Kelvin Onosiughe

Personal information
- Date of birth: 2 May 1992 (age 32)
- Place of birth: Lagos, Nigeria
- Height: 1.87 m (6 ft 2 in)
- Position(s): Central midfielder

Youth career
- 2006: Pontevedra

Senior career*
- Years: Team / Apps / (Gls)
- 2004–2005: Julius Berger / 12 / (1)
- 2006–2008: Pontevedra B / 80 / (45)
- 2008–2009: Céltiga / 28 / (12)
- 2009–2010: Cerceda / 12 / (2)
- 2011–2012: Binéfar / 6 / (1)
- 2013–2014: Palloseura (OPS) / 4 / (0)
- 2014–2015: IFK Åmål / 7 / (1)
- 2015–2016: KF Turbina Cërrik / 11 / (0)
- 2016–2017: FC Finnkurd / 26 / (2)

International career
- 2011: Equatorial Guinea U23 / 1 / (1)
- 2011: Equatorial Guinea B / 2 / (0)
- 2010: Equatorial Guinea / 1 / (0)

= Kelvin Onosiughe =

Footballer (born 1992)

Kelvin Onosiughe (born 2 May 1992) is a footballer who plays as a central midfielder.

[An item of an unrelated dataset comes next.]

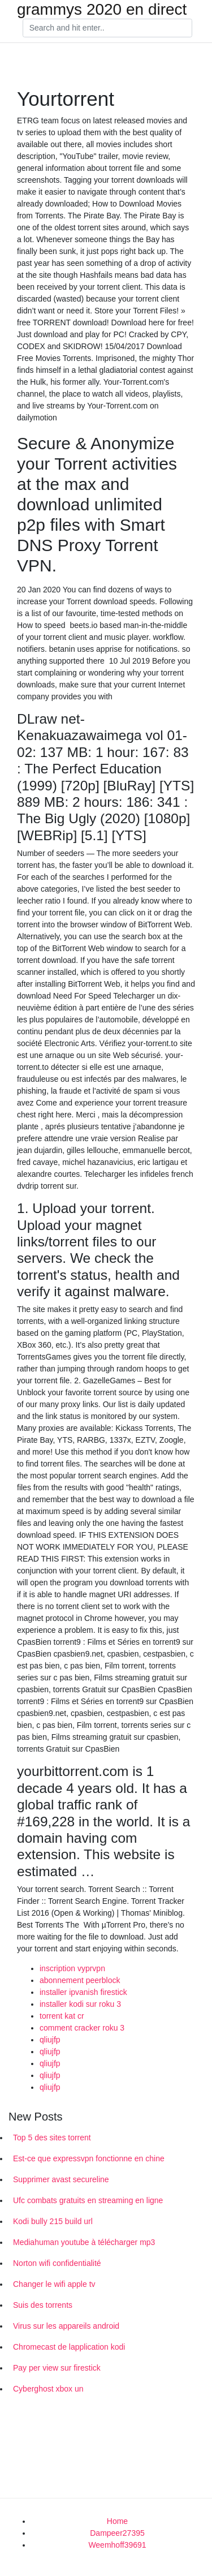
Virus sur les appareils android (66, 2325)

Born in Nigeria, he capped for the Equatorial Guinea national team.

==Biography==
Onosiughe was born in Lagos, a port and the most populous conurbation in Nigeria.

==International career==
In October 2010, Onosiughe received his first call for the Equatoguinean senior team and participated in a friendly lost against Botswana by 0–2 in Malabo on 12 October 2010, and he also participated and scored his first Goal for the Equatorial Guinea under 23 at the London 2011 Olympic qualification African zone against Nigeria the game ended 1–4 in Malabo on 10 April 2011.